▶ TASK TO CARRY OUT
Select every line containing the word "search" from the material, and copy those lines.

INFORMATION PROVIDED section start

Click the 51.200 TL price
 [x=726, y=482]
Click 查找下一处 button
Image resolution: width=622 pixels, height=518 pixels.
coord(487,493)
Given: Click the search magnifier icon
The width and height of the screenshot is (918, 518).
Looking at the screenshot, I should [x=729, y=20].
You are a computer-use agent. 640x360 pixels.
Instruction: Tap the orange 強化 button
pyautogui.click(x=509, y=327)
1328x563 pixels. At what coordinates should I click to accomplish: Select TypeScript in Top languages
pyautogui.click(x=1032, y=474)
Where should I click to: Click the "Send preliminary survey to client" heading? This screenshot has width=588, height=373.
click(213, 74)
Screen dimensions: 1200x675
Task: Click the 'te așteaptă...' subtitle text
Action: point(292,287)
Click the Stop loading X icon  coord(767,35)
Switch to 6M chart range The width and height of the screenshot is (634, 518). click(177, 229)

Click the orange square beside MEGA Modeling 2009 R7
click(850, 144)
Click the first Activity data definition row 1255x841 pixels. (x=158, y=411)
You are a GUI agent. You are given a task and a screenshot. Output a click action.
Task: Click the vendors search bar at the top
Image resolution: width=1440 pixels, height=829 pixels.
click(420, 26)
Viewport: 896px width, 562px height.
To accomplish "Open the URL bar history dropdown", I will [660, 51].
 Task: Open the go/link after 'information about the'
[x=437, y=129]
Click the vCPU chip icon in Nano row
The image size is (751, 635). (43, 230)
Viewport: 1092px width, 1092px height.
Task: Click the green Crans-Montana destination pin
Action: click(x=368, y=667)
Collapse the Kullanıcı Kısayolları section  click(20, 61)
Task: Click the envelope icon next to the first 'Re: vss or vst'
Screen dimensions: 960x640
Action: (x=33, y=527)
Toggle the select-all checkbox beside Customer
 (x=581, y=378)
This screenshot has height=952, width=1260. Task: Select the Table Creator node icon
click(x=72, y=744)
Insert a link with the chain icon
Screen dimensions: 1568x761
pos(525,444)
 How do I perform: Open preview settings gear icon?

INFORMATION PROVIDED section end

▶ ANSWER TO THIS PROBLEM
Given: Click the search magnifier icon
Task: Click the vendors search bar at the top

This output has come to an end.